Bu cinayetle ilgili kapsamlı bir araştırma yapan Fransız Le Monde Gazetesi’nin haberini çevirip sayfalarına taşıyan Ayandegan,
Humeyni’yi çok kızdırdı.
Çünkü haber, üstü kapalı biçimde suikastı
Humeyni ile irtibatlandırıyordu.
Humeyni, Fransız Le Monde değil ama Ayandegan’a karşı öfke dolu bir konuşma yaptı.
Humeyni’nin öfke dolu konuşmasının sebebi bir değildi. Aslında
Mottahari suikastı bardağı taşırmıştı.
Ayandegan, yeni rejime karşı özgürlükçü kesimin taraftarlığını yapıyordu.
Yayınları Humeyni’yi kızdırdı
İran Gençlik ve Spor Bakanlığı’ndan bir yetkili, yandaş medya İttilat Gazetesi’nde, kız ve erkek çocukların birbirinden ayrı spor yapmaları gerektiğini, aksi takdirde yakında spor salonlarının yanına bir de doğumevi açmak gerektiğini yazdı!
Kuşkusuz bu yazıya bugün siz nasıl tebessümle yaklaşıyorsanız, o gün İranlıların çoğu da öyle yaklaştı.
Ayandegan bu görüşle alay eden bir makale yayınladı.
Aslında kimse tehlikenin farkında değildi henüz.
Herkes yeni rejime yaranma telaşındaydı.
Bu konuda komik bir örnek vermeliyim:
Tahran Kent Tiyatrosu’nun önünde
Henry Moore’nin yaptığı flüt çalan adam yontusu vardı.

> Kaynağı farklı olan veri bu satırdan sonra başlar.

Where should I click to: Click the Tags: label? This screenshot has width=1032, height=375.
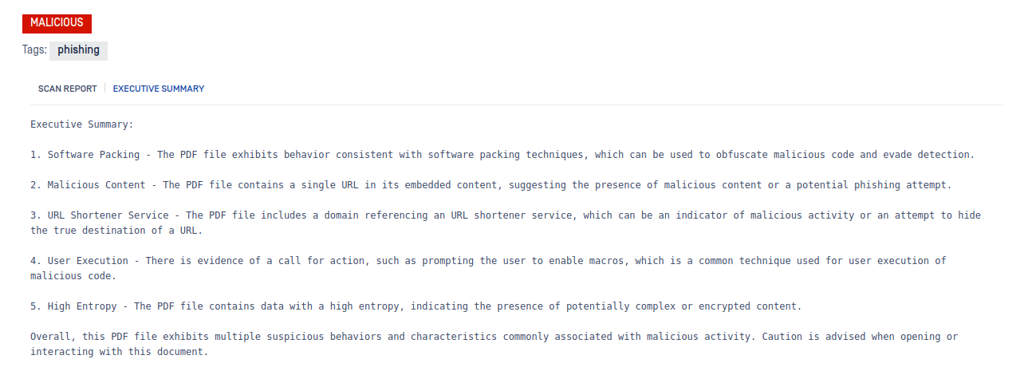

İran, İslam Cumhuriyeti olunca yeni rejime yaranmak isteyen Berlin’de tiyatro bilimleri öğrenimi görmüş, yani okumuş tiyatro müdürü hemen heykelin pipisini kestirdi. İnanın şaka değil.
Fakat pipi kesilerek sorun giderilemedi. Çünkü bu kez heykelin dişi mi erkek mi olduğu kafaları karıştırdı!

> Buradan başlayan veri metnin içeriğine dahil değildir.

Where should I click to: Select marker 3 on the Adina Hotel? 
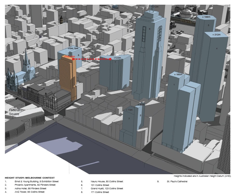tap(128, 118)
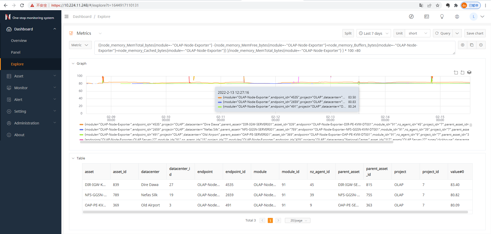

Tiyatro müdürü heykeli giydirmek istedi.
Ama mollalar kesin çözümü buldu; heykel parçalanarak çöpe atıldı!
Bir süre sonra da yeni rejime yaranmak isteyen müdürün işine son verildi; tiyatrolara yasak getirildi!
Zamanla komik görünen olaylar dehşetli bir hal almaya başladı.
Ayandegan hepsini haber yapıyordu.
Kamusal alanda kadınlara başörtü zorunluluğu getiren yasaya Ayandegan karşı çıktı.
Peçesiz dolaştığı için saldırıya uğrayan kadınların çığlıklarını tek duyan gazete Ayandegan oldu.
İçki satan büfelere, fabrikalara yapılan saldırılar Ayandegan’da yer aldı.
Kızların evlenme yaşının 18’den 13’e düşürülmesine karşı çıkan yine Ayandegan’dı.
İranlı aydınların büyük çoğunluğu, molla rejiminin yaptıklarını hep,
"geçiş sancıları" olarak görüyordu. Her seferinde
"Tamam bu sonuncusu" diyorlardı.
Ancak bu tehlikeli gelişmeden haberdar olan gazeteci yazarlar da vardı.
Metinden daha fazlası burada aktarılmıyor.